Journées de 20 heures non rémunérées

Pour ceux qui deviennent victimes de la traite, l’expérience est rarement positive. Au siège de la SBMI à Jakarta, le pêcheur Saenudin, originaire des Mille-Îles de Java, a expliqué comment, en 2011, il avait signé un contrat pour travailler sur un bateau de pêche étranger, dans l’espoir d’offrir une vie meilleure à sa famille. Une fois en mer, il a été contraint de travailler 20 heures par jour pour remonter les filets et diviser les prises et n’a été payé que pour les trois premiers de ses 24 mois de travail exténuant.

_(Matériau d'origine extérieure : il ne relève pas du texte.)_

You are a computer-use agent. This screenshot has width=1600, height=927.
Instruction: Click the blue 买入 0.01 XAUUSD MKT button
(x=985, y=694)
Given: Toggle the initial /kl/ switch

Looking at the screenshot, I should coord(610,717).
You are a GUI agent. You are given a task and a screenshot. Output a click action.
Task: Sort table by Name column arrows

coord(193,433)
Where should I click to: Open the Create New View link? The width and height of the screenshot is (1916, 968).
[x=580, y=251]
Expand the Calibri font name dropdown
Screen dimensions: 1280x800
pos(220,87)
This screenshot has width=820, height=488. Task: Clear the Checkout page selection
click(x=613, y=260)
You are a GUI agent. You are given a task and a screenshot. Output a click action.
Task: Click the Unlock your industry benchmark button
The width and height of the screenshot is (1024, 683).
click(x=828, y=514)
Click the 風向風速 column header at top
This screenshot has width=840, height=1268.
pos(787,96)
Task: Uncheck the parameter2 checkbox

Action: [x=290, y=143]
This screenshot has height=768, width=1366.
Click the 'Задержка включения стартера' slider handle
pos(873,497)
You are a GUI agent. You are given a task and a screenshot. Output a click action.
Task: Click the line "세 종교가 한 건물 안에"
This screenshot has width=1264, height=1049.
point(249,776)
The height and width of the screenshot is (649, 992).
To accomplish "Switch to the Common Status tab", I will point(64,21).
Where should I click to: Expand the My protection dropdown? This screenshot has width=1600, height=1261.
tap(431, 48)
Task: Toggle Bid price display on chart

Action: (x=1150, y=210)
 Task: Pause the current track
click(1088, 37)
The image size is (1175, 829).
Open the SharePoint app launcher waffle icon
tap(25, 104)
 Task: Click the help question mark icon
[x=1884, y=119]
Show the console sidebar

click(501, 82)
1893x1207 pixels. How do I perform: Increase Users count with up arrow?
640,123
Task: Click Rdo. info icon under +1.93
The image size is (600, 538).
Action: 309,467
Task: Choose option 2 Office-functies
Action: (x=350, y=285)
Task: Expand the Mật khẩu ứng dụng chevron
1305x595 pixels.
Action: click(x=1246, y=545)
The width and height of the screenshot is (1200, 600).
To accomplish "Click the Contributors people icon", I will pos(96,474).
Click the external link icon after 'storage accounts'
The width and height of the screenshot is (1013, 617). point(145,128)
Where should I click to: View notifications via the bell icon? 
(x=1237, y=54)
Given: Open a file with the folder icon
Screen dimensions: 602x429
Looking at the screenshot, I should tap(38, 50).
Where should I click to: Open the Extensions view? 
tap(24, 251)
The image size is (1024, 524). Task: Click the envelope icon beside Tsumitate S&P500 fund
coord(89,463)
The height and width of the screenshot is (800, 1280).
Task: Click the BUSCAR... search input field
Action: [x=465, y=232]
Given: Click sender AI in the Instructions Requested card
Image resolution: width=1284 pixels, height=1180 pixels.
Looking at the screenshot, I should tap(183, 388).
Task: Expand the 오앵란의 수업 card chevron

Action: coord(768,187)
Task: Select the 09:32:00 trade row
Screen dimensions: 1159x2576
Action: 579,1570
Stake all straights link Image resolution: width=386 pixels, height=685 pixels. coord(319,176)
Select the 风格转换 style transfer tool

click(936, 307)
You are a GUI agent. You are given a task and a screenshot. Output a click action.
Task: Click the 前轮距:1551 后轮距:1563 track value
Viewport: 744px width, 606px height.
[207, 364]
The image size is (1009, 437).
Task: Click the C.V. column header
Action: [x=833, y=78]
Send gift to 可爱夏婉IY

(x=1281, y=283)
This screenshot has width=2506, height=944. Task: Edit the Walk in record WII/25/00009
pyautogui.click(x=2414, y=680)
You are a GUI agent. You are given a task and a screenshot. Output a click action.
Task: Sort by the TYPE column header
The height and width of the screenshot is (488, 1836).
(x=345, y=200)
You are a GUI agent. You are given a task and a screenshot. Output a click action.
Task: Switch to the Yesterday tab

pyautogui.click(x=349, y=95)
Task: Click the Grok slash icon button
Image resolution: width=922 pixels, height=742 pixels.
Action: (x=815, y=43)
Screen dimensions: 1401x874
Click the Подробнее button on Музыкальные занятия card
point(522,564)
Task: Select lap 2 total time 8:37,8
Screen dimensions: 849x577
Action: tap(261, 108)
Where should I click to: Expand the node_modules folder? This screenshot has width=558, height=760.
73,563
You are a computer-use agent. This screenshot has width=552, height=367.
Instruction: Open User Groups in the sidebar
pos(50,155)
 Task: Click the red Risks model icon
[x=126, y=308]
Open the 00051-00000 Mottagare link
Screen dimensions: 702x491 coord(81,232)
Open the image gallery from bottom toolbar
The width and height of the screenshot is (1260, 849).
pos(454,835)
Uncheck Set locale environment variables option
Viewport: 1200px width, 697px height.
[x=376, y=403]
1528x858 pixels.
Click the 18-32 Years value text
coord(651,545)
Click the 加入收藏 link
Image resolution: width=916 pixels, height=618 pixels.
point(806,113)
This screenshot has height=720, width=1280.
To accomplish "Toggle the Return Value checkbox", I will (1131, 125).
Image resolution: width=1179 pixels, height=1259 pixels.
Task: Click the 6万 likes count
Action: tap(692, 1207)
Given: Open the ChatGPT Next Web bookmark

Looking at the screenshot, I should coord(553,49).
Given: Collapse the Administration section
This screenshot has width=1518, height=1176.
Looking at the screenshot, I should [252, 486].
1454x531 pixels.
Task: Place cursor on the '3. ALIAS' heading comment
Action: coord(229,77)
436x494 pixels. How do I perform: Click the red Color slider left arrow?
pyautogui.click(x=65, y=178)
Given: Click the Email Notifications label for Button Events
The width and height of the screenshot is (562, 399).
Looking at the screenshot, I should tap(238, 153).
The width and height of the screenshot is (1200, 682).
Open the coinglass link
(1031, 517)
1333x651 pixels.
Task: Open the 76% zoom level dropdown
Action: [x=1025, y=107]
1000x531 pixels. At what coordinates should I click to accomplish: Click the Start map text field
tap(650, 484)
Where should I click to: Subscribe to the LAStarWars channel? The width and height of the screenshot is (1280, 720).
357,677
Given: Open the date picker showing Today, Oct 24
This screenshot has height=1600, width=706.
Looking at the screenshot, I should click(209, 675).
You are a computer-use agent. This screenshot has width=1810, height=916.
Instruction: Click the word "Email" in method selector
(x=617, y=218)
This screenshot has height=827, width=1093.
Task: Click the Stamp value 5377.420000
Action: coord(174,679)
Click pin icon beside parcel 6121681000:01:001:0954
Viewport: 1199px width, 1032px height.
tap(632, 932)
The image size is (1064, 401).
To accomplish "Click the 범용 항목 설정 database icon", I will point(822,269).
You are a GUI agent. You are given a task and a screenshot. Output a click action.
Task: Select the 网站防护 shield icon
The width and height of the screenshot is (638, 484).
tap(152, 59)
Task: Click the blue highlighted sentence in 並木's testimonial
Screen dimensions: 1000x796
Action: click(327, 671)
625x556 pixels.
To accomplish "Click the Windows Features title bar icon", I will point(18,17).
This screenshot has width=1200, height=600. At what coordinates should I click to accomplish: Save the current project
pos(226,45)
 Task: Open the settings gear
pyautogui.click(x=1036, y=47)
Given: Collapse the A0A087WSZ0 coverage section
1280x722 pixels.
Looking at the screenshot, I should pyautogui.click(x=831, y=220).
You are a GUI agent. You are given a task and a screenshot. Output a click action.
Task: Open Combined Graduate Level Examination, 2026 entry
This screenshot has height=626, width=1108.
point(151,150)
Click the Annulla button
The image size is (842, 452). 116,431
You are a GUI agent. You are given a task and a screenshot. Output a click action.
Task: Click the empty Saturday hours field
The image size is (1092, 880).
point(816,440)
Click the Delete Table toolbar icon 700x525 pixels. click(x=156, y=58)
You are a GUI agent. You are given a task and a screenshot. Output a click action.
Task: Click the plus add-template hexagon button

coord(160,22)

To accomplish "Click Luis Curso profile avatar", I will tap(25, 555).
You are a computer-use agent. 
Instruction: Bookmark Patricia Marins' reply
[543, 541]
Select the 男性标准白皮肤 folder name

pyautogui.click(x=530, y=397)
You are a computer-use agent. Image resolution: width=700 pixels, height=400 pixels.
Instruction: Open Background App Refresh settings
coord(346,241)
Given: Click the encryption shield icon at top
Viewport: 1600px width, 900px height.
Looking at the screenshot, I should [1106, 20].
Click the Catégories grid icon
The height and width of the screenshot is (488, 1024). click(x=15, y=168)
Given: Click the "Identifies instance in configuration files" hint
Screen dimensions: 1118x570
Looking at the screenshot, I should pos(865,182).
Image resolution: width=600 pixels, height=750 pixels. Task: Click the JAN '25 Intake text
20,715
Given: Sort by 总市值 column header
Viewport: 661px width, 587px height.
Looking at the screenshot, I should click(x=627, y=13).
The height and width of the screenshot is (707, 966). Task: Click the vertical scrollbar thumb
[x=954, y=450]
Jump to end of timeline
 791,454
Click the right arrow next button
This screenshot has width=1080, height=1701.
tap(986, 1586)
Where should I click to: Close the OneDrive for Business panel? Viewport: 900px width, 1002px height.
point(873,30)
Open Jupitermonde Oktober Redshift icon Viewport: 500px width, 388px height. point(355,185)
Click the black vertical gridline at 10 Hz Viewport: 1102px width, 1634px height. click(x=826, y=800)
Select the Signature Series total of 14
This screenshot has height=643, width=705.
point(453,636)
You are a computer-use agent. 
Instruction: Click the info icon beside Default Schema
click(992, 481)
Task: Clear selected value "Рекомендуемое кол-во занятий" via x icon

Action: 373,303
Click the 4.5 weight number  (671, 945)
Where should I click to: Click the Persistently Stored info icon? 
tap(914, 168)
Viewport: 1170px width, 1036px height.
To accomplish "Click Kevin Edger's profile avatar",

En décembre 2013, les autorités sud-africaines ont arrêté le navire au large du Cap, où il pêchait illégalement, et ont détenu M. Saenudin pendant trois mois avant que l’OIM et le ministère des Affaires étrangères ne l’aident, ainsi que 73 autres marins indonésiens, à rentrer chez eux.

Depuis neuf ans, M. Saenudin se bat pour récupérer 21 mois de salaire manquant, une bataille juridique qui l’a contraint à vendre tout ce qu’il possède, à l’exception de sa maison. « Cette lutte m’a arraché à ma famille », dit-il.

Une enquête de l’OIM auprès de plus de 200 pêcheurs indonésiens potentiels a fourni au gouvernement des informations concrètes pour améliorer les processus de recrutement, les frais associés, la formation préalable au départ et la gestion des migrations. En 2022, l’OIM a formé 89 juges, praticiens du droit et parajuristes au jugement des affaires de traite des personnes, y compris l’application d’approches axées sur les enfants victimes et sensibles au genre, ainsi que 162 membres des groupes de travail anti-traite dans l’est de Nusa Tenggara et le nord du Kalimantan. provinces.

Pour M. Saenudin, les améliorations dans le traitement des dossiers ne peuvent pas arriver assez tôt. Pourtant, la détermination du pêcheur ne montre aucune faille. “Je suis prêt à continuer, même si cela prend une éternité”, a-t-il déclaré.